Biggest fear I had for my youngest but he seems to be doing well too.
It is shocking that your son is being treated this way, it must be doubly hard. I hope that you find a solution. Bullying is unacceptable fullstop.
I am glad that the school are being supportive and are putting measures into place to help.
Some schools can be useless when it comes to bullying
My friends’ son with asd is getting bullied terribly and is very aware that he doesn’t have any friends. My own son is lucky to have never been bullied but is making wholly inappropriate friendship choices and getting into trouble as a result of being led astray. I worry about him and what will become of him as he reaches adulthood.
I am sorry to hear this. Hopefully you can gently help steer the friendship groups
I hope that the bullying stops for him. Children can be very cruel at times. I’m glad to hear that the school are being so supportive.
So sorry your all going through this 🙁
Bullying shouldn’t be tolerated at all. We have some experience with it.
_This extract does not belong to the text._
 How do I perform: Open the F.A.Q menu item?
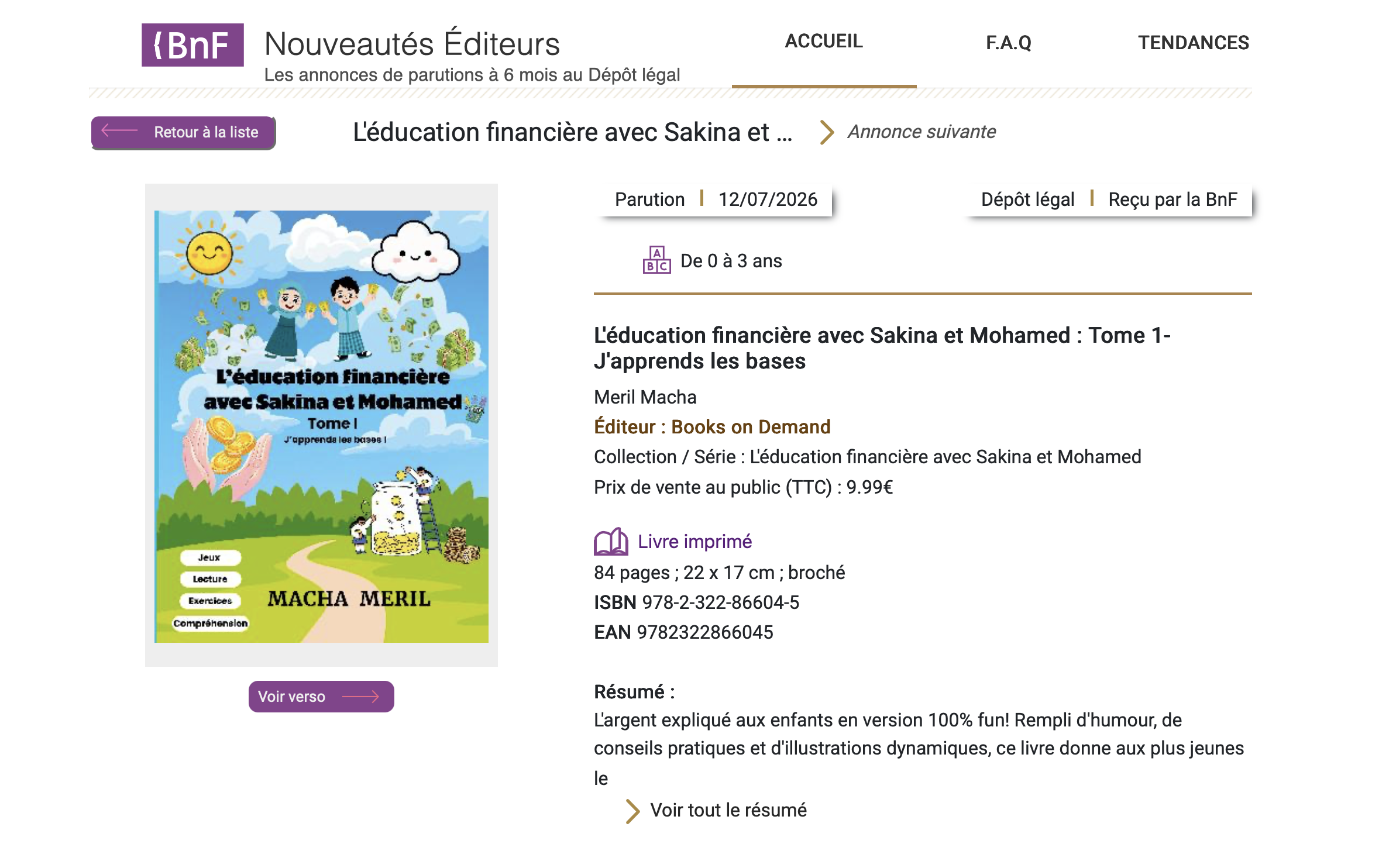point(1009,43)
Kids are bullied simply because they are foster kids… it can get really horrible at times. School helps to ease the situation but mostly we blame other parents and their lack of interest in their own children.
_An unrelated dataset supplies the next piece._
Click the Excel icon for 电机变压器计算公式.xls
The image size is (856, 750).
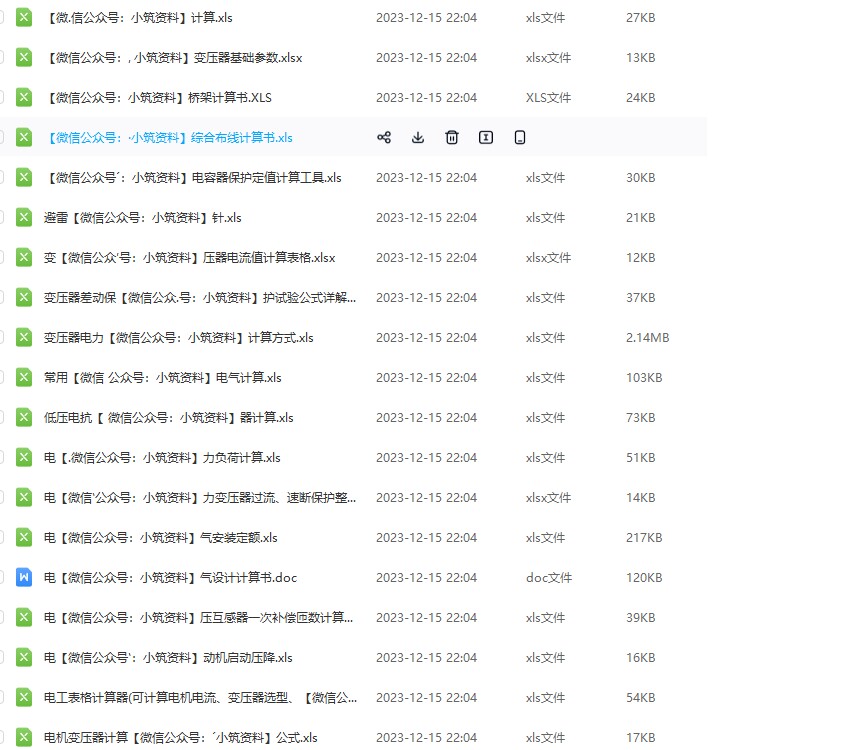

Makes me feel so sad that things are still like this in this day and age. At least they have a good, loving home to come back to.
It makes me sad that they might not be able to tell friend from foe, children can be so mean sometimes that it’d be horrible to think that was friendship was 🙁
Sara | This Girl Loves
oh gosh this is so sad, I’m really sorry to hear he is being bullied x
It is awful that your son went through this. Kids are so cruel . My daughter was bullied because her siblings have autism and it wasn’t just the kids, the parents were just as bad .
Oh that is awful 🙁
I am off to read.
What a great post, I hope it raises lots of awareness! It must be so hard when you can’t recognise bullying 🙁
How awful! I hope you get the support you and your family needs. Things like this just need to stop. x
So pleased to have found your website that seems as if it is full of good info that needs to be put out there.
My teenage niece has tourettes and is on the autistic spectrum. I am very close to her and she is being bullied at school. Even though she is at a special needs school it continues to happen – again that explains why she is always so weary…. she does not know how to distinguish between a friend and a bully.
The trouble is my sister (her mum) was also diagnosed with tourettes many years ago and her social skills when it comes to approaching the subject are not great. The school will not discuss anything with me and even though i am close with my sister she feels as if i am interfering!
Hopefully i will find lots of useful advice amongst this bible website of yours! Thank you and well done for being an amazing and strong parent.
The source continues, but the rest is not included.